# [Written exercise]
Recast everything in the records below, from the line containing "Find the location of a particular element. Image" down to the line containing "coordinates (832, 17).", both lines included, as a JSON list of strings with one string per line. Leave out blank lines.
====================
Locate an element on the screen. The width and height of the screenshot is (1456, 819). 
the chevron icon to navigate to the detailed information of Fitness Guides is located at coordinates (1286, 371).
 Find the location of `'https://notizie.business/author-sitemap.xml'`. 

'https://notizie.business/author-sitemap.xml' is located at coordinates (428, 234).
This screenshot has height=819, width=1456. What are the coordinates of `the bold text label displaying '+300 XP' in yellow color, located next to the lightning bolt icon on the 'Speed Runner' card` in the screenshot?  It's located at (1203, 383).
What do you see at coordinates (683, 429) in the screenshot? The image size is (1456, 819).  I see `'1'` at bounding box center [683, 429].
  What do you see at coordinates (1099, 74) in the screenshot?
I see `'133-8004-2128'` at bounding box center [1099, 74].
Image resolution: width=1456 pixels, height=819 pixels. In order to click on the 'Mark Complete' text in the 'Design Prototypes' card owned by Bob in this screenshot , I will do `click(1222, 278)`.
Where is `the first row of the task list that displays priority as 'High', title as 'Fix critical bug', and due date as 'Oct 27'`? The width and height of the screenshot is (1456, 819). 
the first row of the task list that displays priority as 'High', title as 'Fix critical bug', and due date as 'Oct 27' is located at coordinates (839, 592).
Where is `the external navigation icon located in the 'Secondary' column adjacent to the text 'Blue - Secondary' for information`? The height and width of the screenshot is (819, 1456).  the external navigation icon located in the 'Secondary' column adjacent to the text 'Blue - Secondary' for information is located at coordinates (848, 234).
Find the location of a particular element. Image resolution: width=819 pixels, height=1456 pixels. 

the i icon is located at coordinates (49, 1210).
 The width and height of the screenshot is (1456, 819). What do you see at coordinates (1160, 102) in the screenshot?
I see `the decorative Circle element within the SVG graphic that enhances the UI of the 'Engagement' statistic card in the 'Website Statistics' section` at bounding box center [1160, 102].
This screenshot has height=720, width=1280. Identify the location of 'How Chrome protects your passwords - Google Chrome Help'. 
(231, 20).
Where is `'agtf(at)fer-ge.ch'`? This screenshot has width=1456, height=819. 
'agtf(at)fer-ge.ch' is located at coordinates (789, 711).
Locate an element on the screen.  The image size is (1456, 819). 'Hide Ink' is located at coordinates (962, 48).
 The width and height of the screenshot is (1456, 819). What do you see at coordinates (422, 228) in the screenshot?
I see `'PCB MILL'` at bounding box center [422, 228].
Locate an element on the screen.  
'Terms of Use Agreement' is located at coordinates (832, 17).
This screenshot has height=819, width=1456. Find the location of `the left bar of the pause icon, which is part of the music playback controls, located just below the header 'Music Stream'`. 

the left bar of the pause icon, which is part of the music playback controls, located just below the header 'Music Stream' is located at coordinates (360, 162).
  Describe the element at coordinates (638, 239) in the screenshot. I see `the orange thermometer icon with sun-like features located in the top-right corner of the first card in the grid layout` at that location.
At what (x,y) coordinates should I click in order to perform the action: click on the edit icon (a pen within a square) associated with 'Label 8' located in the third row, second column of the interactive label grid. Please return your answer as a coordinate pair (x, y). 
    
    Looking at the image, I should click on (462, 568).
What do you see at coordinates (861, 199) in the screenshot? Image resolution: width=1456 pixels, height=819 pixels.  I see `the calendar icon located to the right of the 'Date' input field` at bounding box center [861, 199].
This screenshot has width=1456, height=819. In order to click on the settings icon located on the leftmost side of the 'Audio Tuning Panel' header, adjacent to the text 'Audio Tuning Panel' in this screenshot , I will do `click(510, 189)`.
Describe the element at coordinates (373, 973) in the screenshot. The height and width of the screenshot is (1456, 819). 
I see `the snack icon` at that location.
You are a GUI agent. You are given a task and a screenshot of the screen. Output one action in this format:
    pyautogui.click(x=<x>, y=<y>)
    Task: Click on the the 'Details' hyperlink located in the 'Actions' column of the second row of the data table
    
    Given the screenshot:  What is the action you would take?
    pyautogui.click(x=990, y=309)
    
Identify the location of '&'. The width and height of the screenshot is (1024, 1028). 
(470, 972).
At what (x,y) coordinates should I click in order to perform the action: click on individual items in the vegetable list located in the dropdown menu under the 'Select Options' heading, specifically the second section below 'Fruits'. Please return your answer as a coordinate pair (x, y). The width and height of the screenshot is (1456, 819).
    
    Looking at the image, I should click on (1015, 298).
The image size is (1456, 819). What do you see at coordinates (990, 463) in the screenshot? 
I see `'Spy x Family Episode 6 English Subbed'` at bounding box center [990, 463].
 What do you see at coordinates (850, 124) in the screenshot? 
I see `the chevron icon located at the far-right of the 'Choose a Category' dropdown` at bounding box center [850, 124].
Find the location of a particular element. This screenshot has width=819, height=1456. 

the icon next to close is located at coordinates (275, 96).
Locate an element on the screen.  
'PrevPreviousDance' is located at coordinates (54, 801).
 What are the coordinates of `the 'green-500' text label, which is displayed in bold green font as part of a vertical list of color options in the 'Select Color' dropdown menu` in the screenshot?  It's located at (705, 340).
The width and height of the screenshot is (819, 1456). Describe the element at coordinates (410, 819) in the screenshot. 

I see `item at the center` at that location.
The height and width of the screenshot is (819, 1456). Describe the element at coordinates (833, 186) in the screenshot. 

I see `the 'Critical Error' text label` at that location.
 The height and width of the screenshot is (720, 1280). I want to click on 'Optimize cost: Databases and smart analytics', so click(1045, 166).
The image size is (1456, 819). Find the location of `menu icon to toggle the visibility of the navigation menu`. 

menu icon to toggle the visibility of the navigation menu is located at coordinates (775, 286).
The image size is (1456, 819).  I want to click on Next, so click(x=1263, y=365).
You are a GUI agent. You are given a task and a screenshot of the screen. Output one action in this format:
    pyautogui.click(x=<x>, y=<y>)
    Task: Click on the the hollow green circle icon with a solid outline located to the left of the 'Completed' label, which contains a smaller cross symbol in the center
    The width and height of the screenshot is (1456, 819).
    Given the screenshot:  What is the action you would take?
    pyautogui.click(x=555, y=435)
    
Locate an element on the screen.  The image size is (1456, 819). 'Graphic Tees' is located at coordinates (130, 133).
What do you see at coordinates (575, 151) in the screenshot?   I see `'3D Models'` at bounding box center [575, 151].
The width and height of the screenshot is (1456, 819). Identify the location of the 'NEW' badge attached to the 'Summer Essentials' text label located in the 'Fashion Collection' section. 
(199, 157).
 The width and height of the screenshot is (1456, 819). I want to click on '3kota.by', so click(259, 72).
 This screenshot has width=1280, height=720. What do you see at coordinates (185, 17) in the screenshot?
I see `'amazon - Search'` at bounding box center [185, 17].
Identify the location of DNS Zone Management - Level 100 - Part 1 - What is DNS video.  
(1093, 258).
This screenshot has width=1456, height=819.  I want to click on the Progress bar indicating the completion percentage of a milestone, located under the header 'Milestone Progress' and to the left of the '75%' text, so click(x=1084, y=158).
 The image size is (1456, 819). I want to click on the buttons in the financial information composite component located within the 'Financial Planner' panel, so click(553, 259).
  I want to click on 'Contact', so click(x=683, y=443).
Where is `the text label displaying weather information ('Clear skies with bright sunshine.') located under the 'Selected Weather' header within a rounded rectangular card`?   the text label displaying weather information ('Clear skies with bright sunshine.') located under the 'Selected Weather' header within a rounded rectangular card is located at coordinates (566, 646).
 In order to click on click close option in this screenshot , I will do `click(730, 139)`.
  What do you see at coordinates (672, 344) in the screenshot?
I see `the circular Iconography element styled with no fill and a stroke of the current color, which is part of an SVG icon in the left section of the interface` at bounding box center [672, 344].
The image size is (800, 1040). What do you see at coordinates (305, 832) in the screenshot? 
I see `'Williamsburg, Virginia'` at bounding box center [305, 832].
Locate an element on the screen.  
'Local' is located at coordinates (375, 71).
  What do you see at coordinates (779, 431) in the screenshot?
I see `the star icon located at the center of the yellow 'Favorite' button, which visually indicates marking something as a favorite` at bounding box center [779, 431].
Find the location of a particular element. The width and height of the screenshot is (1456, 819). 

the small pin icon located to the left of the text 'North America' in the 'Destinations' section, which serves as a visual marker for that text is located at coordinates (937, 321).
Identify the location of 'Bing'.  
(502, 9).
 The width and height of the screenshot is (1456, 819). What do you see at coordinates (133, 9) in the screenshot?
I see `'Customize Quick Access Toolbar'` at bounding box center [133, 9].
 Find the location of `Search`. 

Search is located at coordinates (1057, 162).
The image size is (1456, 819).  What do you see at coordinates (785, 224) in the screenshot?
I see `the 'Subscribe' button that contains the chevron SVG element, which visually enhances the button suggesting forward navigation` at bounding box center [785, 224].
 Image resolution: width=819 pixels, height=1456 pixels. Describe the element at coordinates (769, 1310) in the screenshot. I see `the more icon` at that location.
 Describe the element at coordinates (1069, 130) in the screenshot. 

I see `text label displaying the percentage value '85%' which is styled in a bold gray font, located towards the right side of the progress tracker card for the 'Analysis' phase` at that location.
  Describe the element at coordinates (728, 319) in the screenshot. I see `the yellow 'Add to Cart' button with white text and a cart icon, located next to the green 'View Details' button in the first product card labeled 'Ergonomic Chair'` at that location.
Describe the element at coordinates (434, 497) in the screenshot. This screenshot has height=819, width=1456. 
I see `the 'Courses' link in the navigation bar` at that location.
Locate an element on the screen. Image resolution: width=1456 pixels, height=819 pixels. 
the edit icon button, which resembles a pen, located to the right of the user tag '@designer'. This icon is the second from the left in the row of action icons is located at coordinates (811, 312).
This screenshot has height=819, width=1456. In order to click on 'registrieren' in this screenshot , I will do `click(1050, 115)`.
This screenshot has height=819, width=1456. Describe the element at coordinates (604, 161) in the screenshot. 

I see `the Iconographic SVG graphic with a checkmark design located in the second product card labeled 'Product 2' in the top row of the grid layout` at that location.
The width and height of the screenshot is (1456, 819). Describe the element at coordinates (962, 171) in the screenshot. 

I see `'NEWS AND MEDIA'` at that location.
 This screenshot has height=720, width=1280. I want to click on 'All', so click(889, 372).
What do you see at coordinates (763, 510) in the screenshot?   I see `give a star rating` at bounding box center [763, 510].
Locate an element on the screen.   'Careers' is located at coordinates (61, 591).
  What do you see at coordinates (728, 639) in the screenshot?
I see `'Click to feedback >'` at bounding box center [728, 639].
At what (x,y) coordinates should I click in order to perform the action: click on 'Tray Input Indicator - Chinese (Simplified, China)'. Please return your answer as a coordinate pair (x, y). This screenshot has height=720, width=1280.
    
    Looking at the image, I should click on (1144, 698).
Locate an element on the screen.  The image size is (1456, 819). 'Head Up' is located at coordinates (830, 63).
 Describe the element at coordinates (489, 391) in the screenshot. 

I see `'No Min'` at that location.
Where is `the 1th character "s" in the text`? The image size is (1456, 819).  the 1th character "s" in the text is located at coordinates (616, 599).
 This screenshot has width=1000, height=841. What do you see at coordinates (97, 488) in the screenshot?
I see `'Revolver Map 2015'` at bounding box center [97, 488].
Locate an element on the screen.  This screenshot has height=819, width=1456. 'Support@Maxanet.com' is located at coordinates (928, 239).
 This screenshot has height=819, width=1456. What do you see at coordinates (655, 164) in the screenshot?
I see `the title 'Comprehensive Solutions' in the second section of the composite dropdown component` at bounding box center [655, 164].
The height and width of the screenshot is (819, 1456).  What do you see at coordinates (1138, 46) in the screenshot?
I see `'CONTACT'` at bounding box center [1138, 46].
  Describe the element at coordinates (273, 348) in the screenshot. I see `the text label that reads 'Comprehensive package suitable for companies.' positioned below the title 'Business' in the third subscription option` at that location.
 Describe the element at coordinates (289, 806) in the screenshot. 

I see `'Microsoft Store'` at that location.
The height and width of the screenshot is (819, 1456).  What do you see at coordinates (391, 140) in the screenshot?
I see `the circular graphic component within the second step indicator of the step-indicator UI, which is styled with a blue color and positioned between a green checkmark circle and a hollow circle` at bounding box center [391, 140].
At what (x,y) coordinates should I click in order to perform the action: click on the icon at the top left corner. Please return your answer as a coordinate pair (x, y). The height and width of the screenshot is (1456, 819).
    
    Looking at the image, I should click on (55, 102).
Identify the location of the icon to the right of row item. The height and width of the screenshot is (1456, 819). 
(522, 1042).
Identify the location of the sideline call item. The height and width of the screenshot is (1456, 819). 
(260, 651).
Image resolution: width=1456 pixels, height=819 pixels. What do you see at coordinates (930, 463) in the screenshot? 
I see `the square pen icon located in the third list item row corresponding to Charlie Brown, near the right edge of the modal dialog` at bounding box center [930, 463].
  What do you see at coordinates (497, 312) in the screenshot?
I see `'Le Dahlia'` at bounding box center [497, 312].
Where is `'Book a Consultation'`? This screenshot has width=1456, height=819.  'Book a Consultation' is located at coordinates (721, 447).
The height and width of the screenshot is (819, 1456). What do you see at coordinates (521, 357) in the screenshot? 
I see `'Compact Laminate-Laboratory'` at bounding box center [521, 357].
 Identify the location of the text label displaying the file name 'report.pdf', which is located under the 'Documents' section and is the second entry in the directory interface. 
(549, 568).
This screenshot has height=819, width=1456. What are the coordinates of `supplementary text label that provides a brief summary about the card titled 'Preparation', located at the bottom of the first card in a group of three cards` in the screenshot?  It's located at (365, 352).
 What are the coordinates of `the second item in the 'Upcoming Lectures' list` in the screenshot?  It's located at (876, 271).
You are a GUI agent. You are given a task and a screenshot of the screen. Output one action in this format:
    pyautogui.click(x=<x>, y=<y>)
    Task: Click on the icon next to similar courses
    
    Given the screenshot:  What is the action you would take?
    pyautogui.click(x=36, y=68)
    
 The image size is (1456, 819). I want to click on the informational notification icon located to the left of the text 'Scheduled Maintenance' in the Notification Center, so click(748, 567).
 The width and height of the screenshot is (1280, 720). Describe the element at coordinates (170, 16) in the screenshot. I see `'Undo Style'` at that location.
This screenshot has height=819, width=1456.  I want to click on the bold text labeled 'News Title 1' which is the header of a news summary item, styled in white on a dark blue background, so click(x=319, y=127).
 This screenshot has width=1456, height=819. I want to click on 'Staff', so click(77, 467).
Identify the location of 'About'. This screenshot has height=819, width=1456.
====================
# [Exercise solution]
[
  "Find the location of a particular element. Image resolution: width=819 pixels, height=1456 pixels. ",
  "the i icon is located at coordinates (49, 1210).",
  " The width and height of the screenshot is (1456, 819). What do you see at coordinates (1160, 102) in the screenshot?",
  "I see `the decorative Circle element within the SVG graphic that enhances the UI of the 'Engagement' statistic card in the 'Website Statistics' section` at bounding box center [1160, 102].",
  "This screenshot has height=720, width=1280. Identify the location of 'How Chrome protects your passwords - Google Chrome Help'. ",
  "(231, 20).",
  "Where is `'agtf(at)fer-ge.ch'`? This screenshot has width=1456, height=819. ",
  "'agtf(at)fer-ge.ch' is located at coordinates (789, 711).",
  "Locate an element on the screen.  The image size is (1456, 819). 'Hide Ink' is located at coordinates (962, 48).",
  " The width and height of the screenshot is (1456, 819). What do you see at coordinates (422, 228) in the screenshot?",
  "I see `'PCB MILL'` at bounding box center [422, 228].",
  "Locate an element on the screen.  ",
  "'Terms of Use Agreement' is located at coordinates (832, 17)."
]